**Work to complete:** Rewrite the rows below with "GUI agent" changed to "screen agent" wherever it occurs, and leave everything else as it is.

**Records for this task:**

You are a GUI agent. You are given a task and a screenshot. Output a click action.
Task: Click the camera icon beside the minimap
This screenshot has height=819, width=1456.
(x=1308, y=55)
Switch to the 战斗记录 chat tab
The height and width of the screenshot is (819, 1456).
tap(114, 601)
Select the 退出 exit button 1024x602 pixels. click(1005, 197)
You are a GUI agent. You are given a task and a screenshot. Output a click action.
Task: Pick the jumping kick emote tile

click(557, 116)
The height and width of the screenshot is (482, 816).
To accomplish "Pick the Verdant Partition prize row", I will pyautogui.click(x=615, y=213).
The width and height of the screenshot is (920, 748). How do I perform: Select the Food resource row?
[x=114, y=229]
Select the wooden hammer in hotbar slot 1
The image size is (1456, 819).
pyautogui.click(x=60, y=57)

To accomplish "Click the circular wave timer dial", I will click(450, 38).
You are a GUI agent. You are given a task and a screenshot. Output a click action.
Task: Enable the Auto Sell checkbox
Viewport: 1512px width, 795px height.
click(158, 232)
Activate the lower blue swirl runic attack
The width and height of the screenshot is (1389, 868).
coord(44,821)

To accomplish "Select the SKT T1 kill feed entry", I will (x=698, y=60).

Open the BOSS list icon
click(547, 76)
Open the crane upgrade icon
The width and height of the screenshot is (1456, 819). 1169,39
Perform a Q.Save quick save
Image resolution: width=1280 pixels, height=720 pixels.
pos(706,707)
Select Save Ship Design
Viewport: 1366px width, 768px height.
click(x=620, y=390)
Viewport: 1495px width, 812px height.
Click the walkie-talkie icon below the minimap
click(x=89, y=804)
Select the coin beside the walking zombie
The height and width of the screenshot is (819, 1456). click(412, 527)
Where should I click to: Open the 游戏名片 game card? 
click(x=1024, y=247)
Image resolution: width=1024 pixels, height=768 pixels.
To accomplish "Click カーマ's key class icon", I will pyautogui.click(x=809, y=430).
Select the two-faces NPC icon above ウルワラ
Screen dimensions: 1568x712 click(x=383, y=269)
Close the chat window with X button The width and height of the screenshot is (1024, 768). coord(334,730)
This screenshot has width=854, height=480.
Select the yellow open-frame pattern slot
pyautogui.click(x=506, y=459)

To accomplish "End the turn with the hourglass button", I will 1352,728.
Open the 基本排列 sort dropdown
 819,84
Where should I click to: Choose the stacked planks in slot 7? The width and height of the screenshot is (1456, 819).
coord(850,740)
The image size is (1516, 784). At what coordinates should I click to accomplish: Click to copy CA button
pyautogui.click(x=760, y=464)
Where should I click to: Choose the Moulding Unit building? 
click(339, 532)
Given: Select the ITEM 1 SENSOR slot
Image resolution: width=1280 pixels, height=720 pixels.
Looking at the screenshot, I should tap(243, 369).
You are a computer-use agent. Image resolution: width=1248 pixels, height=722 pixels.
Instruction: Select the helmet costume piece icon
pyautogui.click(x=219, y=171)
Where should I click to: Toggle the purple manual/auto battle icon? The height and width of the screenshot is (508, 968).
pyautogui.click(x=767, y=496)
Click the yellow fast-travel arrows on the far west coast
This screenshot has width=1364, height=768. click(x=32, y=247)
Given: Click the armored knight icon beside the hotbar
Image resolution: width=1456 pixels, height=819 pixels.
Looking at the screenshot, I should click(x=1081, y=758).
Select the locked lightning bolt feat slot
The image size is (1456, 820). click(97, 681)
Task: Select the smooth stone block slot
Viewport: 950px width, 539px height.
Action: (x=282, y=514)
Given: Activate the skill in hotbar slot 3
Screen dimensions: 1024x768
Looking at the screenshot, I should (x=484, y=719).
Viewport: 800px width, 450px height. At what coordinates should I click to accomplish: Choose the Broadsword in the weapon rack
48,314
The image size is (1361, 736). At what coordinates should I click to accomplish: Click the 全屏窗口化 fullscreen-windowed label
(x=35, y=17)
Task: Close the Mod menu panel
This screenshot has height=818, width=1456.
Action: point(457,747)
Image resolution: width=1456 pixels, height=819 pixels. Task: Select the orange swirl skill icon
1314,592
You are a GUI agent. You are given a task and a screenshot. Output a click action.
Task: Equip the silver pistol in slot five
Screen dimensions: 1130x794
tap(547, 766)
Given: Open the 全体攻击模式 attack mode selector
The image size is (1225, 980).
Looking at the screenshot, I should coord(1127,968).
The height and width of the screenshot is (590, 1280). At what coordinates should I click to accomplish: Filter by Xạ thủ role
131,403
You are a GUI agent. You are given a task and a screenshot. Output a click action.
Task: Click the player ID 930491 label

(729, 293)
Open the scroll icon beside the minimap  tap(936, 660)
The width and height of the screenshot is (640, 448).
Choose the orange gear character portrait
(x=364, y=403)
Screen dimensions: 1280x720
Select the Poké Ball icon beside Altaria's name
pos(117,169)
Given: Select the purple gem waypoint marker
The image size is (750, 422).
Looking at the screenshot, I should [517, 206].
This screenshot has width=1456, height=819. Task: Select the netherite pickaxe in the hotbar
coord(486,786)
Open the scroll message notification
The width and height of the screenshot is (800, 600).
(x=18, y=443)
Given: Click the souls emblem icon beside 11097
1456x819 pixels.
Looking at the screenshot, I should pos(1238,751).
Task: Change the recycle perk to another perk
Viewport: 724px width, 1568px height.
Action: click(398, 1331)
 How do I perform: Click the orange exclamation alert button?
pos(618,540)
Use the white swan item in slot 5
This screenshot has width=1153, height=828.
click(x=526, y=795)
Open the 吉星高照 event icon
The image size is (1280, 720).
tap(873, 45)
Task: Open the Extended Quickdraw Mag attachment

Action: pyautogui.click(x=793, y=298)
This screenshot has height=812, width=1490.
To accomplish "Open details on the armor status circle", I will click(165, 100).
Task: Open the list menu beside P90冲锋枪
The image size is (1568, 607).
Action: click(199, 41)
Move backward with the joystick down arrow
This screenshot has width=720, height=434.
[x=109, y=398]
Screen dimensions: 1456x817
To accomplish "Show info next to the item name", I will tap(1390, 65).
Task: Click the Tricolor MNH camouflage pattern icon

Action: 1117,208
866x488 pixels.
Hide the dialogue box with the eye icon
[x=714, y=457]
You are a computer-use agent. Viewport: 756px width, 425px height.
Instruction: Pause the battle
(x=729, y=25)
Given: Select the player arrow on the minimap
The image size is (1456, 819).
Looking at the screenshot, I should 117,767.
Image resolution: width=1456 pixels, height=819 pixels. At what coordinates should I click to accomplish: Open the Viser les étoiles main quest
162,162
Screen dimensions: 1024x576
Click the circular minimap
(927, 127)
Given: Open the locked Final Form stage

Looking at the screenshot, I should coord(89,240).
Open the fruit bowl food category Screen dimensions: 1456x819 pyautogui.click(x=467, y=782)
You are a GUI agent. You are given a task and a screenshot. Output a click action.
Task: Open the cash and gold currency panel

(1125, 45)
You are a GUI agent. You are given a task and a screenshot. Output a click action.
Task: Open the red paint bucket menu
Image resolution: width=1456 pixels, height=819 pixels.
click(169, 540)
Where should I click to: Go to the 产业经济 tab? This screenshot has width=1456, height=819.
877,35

**Solution:**
You are a screen agent. You are given a task and a screenshot. Output a click action.
Task: Click the camera icon beside the minimap
This screenshot has height=819, width=1456.
(x=1308, y=55)
Switch to the 战斗记录 chat tab
The height and width of the screenshot is (819, 1456).
tap(114, 601)
Select the 退出 exit button 1024x602 pixels. click(1005, 197)
You are a screen agent. You are given a task and a screenshot. Output a click action.
Task: Pick the jumping kick emote tile

click(557, 116)
The height and width of the screenshot is (482, 816).
To accomplish "Pick the Verdant Partition prize row", I will pyautogui.click(x=615, y=213).
The width and height of the screenshot is (920, 748). How do I perform: Select the Food resource row?
[x=114, y=229]
Select the wooden hammer in hotbar slot 1
The image size is (1456, 819).
pyautogui.click(x=60, y=57)

To accomplish "Click the circular wave timer dial", I will click(450, 38).
You are a screen agent. You are given a task and a screenshot. Output a click action.
Task: Enable the Auto Sell checkbox
Viewport: 1512px width, 795px height.
click(158, 232)
Activate the lower blue swirl runic attack
The width and height of the screenshot is (1389, 868).
coord(44,821)

To accomplish "Select the SKT T1 kill feed entry", I will (x=698, y=60).

Open the BOSS list icon
click(547, 76)
Open the crane upgrade icon
The width and height of the screenshot is (1456, 819). 1169,39
Perform a Q.Save quick save
Image resolution: width=1280 pixels, height=720 pixels.
pos(706,707)
Select Save Ship Design
Viewport: 1366px width, 768px height.
click(x=620, y=390)
Viewport: 1495px width, 812px height.
Click the walkie-talkie icon below the minimap
click(x=89, y=804)
Select the coin beside the walking zombie
The height and width of the screenshot is (819, 1456). click(412, 527)
Where should I click to: Open the 游戏名片 game card? 
click(x=1024, y=247)
Image resolution: width=1024 pixels, height=768 pixels.
To accomplish "Click カーマ's key class icon", I will pyautogui.click(x=809, y=430).
Select the two-faces NPC icon above ウルワラ
Screen dimensions: 1568x712 click(x=383, y=269)
Close the chat window with X button The width and height of the screenshot is (1024, 768). coord(334,730)
This screenshot has width=854, height=480.
Select the yellow open-frame pattern slot
pyautogui.click(x=506, y=459)

To accomplish "End the turn with the hourglass button", I will 1352,728.
Open the 基本排列 sort dropdown
 819,84
Where should I click to: Choose the stacked planks in slot 7? The width and height of the screenshot is (1456, 819).
coord(850,740)
The image size is (1516, 784). At what coordinates should I click to accomplish: Click to copy CA button
pyautogui.click(x=760, y=464)
Where should I click to: Choose the Moulding Unit building? 
click(339, 532)
Given: Select the ITEM 1 SENSOR slot
Image resolution: width=1280 pixels, height=720 pixels.
Looking at the screenshot, I should tap(243, 369).
You are a computer-use agent. Image resolution: width=1248 pixels, height=722 pixels.
Instruction: Select the helmet costume piece icon
pyautogui.click(x=219, y=171)
Where should I click to: Toggle the purple manual/auto battle icon? The height and width of the screenshot is (508, 968).
pyautogui.click(x=767, y=496)
Click the yellow fast-travel arrows on the far west coast
This screenshot has width=1364, height=768. click(x=32, y=247)
Given: Click the armored knight icon beside the hotbar
Image resolution: width=1456 pixels, height=819 pixels.
Looking at the screenshot, I should click(x=1081, y=758).
Select the locked lightning bolt feat slot
The image size is (1456, 820). click(97, 681)
Task: Select the smooth stone block slot
Viewport: 950px width, 539px height.
Action: (x=282, y=514)
Given: Activate the skill in hotbar slot 3
Screen dimensions: 1024x768
Looking at the screenshot, I should (x=484, y=719).
Viewport: 800px width, 450px height. At what coordinates should I click to accomplish: Choose the Broadsword in the weapon rack
48,314
The image size is (1361, 736). At what coordinates should I click to accomplish: Click the 全屏窗口化 fullscreen-windowed label
(x=35, y=17)
Task: Close the Mod menu panel
This screenshot has height=818, width=1456.
Action: point(457,747)
Image resolution: width=1456 pixels, height=819 pixels. Task: Select the orange swirl skill icon
1314,592
You are a screen agent. You are given a task and a screenshot. Output a click action.
Task: Equip the silver pistol in slot five
Screen dimensions: 1130x794
tap(547, 766)
Given: Open the 全体攻击模式 attack mode selector
The image size is (1225, 980).
Looking at the screenshot, I should coord(1127,968).
The height and width of the screenshot is (590, 1280). At what coordinates should I click to accomplish: Filter by Xạ thủ role
131,403
You are a screen agent. You are given a task and a screenshot. Output a click action.
Task: Click the player ID 930491 label

(729, 293)
Open the scroll icon beside the minimap  tap(936, 660)
The width and height of the screenshot is (640, 448).
Choose the orange gear character portrait
(x=364, y=403)
Screen dimensions: 1280x720
Select the Poké Ball icon beside Altaria's name
pos(117,169)
Given: Select the purple gem waypoint marker
The image size is (750, 422).
Looking at the screenshot, I should [517, 206].
This screenshot has width=1456, height=819. Task: Select the netherite pickaxe in the hotbar
coord(486,786)
Open the scroll message notification
The width and height of the screenshot is (800, 600).
(x=18, y=443)
Given: Click the souls emblem icon beside 11097
1456x819 pixels.
Looking at the screenshot, I should pos(1238,751).
Task: Change the recycle perk to another perk
Viewport: 724px width, 1568px height.
Action: click(398, 1331)
 How do I perform: Click the orange exclamation alert button?
pos(618,540)
Use the white swan item in slot 5
This screenshot has width=1153, height=828.
click(x=526, y=795)
Open the 吉星高照 event icon
The image size is (1280, 720).
tap(873, 45)
Task: Open the Extended Quickdraw Mag attachment

Action: pyautogui.click(x=793, y=298)
This screenshot has height=812, width=1490.
To accomplish "Open details on the armor status circle", I will click(165, 100).
Task: Open the list menu beside P90冲锋枪
The image size is (1568, 607).
Action: click(199, 41)
Move backward with the joystick down arrow
This screenshot has width=720, height=434.
[x=109, y=398]
Screen dimensions: 1456x817
To accomplish "Show info next to the item name", I will tap(1390, 65).
Task: Click the Tricolor MNH camouflage pattern icon

Action: 1117,208
866x488 pixels.
Hide the dialogue box with the eye icon
[x=714, y=457]
You are a computer-use agent. Viewport: 756px width, 425px height.
Instruction: Pause the battle
(x=729, y=25)
Given: Select the player arrow on the minimap
The image size is (1456, 819).
Looking at the screenshot, I should 117,767.
Image resolution: width=1456 pixels, height=819 pixels. At what coordinates should I click to accomplish: Open the Viser les étoiles main quest
162,162
Screen dimensions: 1024x576
Click the circular minimap
(927, 127)
Given: Open the locked Final Form stage

Looking at the screenshot, I should coord(89,240).
Open the fruit bowl food category Screen dimensions: 1456x819 pyautogui.click(x=467, y=782)
You are a screen agent. You are given a task and a screenshot. Output a click action.
Task: Open the cash and gold currency panel

(1125, 45)
You are a screen agent. You are given a task and a screenshot. Output a click action.
Task: Open the red paint bucket menu
Image resolution: width=1456 pixels, height=819 pixels.
click(169, 540)
Where should I click to: Go to the 产业经济 tab? This screenshot has width=1456, height=819.
877,35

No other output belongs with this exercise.